# Preliminary non‐comparative evaluation of an adapted colonoscopy preparation protocol for dogs using sodium picosulphate and magnesium citrate

**Authors:** Julia Elia da Silva Paranhos, Melissa Guillen Gonçalves de Souza, Daniela Araujo de Sousa, Debora Costabile Soibelman, Sabrina Martins da Costa Ferreira, Juliana da Silva Leite, Bruno Penna, Ana Maria Reis Ferreira

PMC · DOI: 10.1002/vetr.5432 · The Veterinary Record · 2025-08-26

## TL;DR

This study evaluates a simplified colonoscopy preparation protocol for dogs using laxatives and a saline enema, finding it effective with minimal adverse effects.

## Contribution

The study introduces an adapted, practical bowel preparation protocol for canine colonoscopies with weight-based dosing.

## Key findings

- 73% of dogs achieved excellent bowel preparation scores.
- Only 4% of dogs experienced nausea as an adverse reaction.
- No significant association was found between weight categories and preparation scores.

## Abstract

Challenges associated with bowel cleansing protocols for canine colonoscopy include practical applicability and inadequate preparations. This study aimed to describe and evaluate an adapted protocol to simplify colonoscopy preparation in dogs.

A low‐residue diet and a reduced volume of sodium picosulphate and magnesium citrate laxative were used orally alongside a saline enema. Forty‐eight dogs were included. Dogs received different volumes of the laxative and enema, according to their weight categories (<7 kg, 7‒20 kg and >20 kg). Bowel preparation was evaluated using the following scoring system: 0 for inadequate preparation, 1 for moderate preparation, 2 for good preparation and 3 for excellent preparation. Fisher's exact test was applied to assess the relationship between weight categories and preparation scores.
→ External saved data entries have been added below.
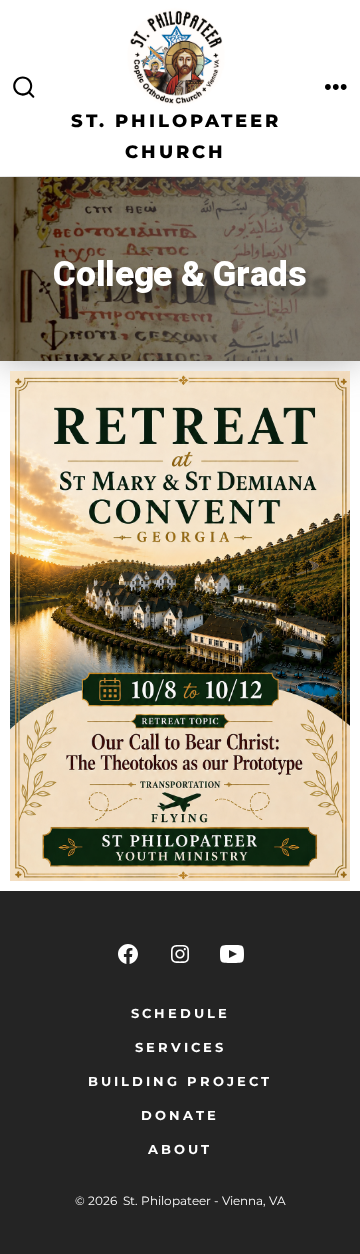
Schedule (180, 1013)
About (180, 1149)
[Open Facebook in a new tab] (128, 954)
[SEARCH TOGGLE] (24, 88)
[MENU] (336, 88)
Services (180, 1047)
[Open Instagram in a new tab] (180, 954)
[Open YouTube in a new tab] (232, 954)
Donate (180, 1115)
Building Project (180, 1081)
Two dogs (4%) had a preparation score of 1, 11 dogs (23%) had a score of 2 and 35 dogs (73%) had a score of 3. No dog had a score of 0. Two dogs (4%) experienced nausea. No statistically significant association was found between weight categories and preparation scores (p = 0.46).

The limitations of the study include the lack of a defined bowel preparation scale, no comparison with alternative protocols, no statistical assessment of score validation, the potential effects of anaesthetic drugs on bowel motility and the inability to assess interobserver variability when assigning preparation scores due to the use of a consensus approach.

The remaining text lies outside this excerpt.